====== Material

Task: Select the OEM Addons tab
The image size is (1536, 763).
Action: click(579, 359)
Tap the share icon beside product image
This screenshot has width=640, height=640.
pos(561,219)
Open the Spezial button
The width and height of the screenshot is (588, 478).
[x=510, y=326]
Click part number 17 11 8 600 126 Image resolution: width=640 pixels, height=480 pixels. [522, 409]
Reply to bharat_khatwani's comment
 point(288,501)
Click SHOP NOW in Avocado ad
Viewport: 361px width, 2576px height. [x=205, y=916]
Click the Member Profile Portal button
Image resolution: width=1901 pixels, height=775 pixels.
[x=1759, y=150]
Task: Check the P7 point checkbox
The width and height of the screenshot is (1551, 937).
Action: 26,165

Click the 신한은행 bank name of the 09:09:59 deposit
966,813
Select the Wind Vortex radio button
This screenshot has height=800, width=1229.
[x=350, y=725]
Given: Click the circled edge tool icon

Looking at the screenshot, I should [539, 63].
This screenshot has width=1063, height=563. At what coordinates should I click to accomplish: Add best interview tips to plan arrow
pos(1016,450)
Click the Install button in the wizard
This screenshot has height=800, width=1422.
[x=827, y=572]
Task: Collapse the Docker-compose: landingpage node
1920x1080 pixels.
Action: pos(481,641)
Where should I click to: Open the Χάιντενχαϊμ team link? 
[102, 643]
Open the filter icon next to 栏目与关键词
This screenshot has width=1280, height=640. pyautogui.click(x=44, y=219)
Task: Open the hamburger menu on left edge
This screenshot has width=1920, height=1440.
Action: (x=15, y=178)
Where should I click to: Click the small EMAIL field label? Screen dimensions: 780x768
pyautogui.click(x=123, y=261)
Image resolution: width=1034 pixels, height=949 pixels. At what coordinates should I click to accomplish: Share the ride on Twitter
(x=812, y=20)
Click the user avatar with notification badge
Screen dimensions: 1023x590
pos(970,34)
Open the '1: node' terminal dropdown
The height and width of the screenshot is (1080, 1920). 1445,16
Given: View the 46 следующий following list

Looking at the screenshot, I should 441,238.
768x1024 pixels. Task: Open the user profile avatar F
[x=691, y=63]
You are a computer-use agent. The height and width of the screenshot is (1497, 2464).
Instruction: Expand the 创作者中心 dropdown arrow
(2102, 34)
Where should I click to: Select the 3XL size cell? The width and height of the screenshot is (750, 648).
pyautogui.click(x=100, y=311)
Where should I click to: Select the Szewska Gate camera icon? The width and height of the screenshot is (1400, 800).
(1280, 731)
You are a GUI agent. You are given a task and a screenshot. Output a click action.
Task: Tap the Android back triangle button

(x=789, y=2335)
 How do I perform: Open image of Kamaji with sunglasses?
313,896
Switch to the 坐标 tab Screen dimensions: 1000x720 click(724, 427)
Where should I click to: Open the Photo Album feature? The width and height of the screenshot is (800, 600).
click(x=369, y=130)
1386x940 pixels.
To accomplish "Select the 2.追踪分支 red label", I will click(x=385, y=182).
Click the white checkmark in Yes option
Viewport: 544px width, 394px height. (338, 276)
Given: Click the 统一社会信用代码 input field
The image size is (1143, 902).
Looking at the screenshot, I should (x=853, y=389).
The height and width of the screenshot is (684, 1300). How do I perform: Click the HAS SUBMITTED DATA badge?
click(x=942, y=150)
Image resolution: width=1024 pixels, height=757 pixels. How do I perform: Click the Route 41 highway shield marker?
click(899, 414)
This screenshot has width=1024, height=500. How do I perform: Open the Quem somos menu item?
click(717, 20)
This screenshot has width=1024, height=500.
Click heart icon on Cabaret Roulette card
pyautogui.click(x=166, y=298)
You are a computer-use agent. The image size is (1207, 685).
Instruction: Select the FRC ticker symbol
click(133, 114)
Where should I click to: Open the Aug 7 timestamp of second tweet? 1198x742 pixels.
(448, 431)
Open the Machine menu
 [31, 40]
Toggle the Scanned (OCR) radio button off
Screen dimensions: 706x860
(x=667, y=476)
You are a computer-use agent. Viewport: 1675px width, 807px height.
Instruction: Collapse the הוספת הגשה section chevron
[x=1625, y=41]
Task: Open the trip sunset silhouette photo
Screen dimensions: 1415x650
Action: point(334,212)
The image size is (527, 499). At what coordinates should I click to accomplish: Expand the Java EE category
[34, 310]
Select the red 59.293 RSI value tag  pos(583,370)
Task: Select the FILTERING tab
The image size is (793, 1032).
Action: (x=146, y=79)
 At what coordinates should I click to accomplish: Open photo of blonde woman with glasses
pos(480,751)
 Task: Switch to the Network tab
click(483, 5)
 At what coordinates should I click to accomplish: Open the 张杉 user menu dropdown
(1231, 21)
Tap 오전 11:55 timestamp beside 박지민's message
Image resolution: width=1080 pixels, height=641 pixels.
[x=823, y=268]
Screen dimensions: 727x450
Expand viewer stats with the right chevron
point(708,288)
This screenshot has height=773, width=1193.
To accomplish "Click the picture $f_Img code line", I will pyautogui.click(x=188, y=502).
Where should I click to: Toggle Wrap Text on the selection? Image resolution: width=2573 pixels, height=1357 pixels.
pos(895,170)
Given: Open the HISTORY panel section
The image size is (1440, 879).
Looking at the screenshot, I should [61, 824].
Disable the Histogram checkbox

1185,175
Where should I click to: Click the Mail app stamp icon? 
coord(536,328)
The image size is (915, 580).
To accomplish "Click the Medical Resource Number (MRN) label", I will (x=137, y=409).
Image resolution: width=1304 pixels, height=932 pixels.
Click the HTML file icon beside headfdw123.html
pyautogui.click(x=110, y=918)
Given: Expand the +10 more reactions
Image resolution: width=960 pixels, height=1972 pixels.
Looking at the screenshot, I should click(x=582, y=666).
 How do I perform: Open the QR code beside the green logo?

============

▶ [Objective]: Rewrite every line of the data listing, requests included, from the line containing "The image size is (527, 499)." through the line containing "point(708,288)". Add -26 to each coordinate value in the answers.

▶ [Result]:
The image size is (527, 499). At what coordinates should I click to accomplish: Expand the Java EE category
[8, 284]
Select the red 59.293 RSI value tag  pos(557,344)
Task: Select the FILTERING tab
The image size is (793, 1032).
Action: (x=120, y=53)
 At what coordinates should I click to accomplish: Open photo of blonde woman with glasses
pos(454,725)
 Task: Switch to the Network tab
click(457, -21)
 At what coordinates should I click to accomplish: Open the 张杉 user menu dropdown
(1205, -5)
Tap 오전 11:55 timestamp beside 박지민's message
Image resolution: width=1080 pixels, height=641 pixels.
[x=797, y=242]
Screen dimensions: 727x450
Expand viewer stats with the right chevron
point(682,262)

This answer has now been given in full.